Say "Already tried that, don't work, don't waste your time."

and "That's the stupidest fucking trading idea I have ever seen!"

and "You're overoptimizing, dummy!"
 
My wishlist pertains to the ideal programmer, not the actual testing itself.

I'd love to meet a programmer who isn't a failed trader and who understands that I don't CARE about his creativity with regard to the market - who just does what I want done and keeps his mouth shut and ridiculous ideas to himself.

Oh, and who doesn't try to basket test everything - I don't expect/want my strategy to work for the entire Russell 2000. I wish these guys would realize how really trite they are.

Sorry for the rant :)
 
1. Make it as easy to modify the composition of a portfolio, as it is to modify the value of a parameter. Treat the portfolio composition as an optimizable variable.

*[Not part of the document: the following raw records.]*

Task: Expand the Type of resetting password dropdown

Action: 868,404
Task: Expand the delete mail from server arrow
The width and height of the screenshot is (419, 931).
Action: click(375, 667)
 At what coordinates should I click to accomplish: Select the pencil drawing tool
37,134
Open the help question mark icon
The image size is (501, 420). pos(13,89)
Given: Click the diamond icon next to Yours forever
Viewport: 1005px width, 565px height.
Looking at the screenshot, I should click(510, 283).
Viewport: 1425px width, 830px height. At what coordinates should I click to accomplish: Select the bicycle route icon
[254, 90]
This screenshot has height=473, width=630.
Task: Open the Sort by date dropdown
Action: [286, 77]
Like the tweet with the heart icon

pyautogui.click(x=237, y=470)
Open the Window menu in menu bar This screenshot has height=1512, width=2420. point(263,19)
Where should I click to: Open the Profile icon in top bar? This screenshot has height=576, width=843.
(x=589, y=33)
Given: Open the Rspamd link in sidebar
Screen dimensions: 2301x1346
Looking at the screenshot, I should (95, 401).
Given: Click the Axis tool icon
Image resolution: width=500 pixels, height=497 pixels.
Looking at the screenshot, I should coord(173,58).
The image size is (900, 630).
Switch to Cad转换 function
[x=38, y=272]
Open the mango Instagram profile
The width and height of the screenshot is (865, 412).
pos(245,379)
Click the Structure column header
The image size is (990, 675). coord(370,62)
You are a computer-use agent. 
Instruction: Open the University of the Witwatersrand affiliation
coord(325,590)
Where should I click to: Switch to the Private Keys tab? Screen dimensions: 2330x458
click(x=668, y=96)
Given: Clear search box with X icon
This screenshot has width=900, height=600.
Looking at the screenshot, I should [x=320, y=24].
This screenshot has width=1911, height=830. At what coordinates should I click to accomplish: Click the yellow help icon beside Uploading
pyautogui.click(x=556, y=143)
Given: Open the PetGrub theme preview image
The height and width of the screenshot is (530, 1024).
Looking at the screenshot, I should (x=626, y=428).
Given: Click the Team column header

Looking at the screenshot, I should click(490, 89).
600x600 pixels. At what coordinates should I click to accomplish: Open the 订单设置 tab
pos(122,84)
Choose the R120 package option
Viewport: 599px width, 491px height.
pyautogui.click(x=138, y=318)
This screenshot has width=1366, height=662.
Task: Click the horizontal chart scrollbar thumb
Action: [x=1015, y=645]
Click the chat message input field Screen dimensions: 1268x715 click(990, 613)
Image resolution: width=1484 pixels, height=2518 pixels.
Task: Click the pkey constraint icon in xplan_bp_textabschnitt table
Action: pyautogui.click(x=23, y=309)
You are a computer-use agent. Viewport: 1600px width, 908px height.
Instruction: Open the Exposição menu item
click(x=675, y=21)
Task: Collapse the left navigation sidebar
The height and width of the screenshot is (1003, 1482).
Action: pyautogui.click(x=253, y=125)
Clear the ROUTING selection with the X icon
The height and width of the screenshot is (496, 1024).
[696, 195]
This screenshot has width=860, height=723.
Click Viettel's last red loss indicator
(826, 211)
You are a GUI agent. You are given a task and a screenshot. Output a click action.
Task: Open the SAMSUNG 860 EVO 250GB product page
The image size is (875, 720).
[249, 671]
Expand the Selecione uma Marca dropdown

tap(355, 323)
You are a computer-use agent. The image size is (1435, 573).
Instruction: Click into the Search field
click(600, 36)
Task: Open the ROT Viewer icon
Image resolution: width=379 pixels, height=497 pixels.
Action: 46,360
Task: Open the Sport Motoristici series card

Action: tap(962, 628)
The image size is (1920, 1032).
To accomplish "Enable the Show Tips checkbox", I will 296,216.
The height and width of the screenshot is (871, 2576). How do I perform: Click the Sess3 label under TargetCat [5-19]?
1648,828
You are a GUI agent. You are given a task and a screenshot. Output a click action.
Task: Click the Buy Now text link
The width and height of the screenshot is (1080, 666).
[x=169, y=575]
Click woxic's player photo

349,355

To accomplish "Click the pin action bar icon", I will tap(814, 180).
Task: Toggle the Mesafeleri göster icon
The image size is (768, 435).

2. Make it easy to systematically withdraw cash from the account using some user-specified algorithm. Handle the common situations of income taxes, management fees, and profit incentive fees.

3. Provide primitive builtins which return (A) # of trading days till end of this calendar month; (B) # of trading days till First Notice Day; (C) # of trading days till Contract Expiration.
 
1. The ability to apply position sizing based on a partial-Kelly criteria with the parameters (%wins and W/L ratio) calculated off of the last N trades.

2. Integrated Monte Carlo simulator.

3. Apply indicators to one equity curve (already mentioned by another poster), and use the output to filter or size trades to generate a second equity curve.
 
A program turning your screen to red if it's bad;
turning your screen to green when it's good;
turning you screen to flashing yellow if it's up till now never test Jack stuff.
 
Quote from FaderTraderr:

My wishlist pertains to the ideal programmer, not the actual testing itself.

I'd love to meet a programmer who isn't a failed trader and who understands that I don't CARE about his creativity with regard to the market - who just does what I want done and keeps his mouth shut and ridiculous ideas to himself.

Oh, and who doesn't try to basket test everything - I don't expect/want my strategy to work for the entire Russell 2000. I wish these guys would realize how really trite they are.

Sorry for the rant :)

The only way I found to solve that problem is to become a programmer yourself!!! It takes a lot of time, but it has worked wonders for me and my trading.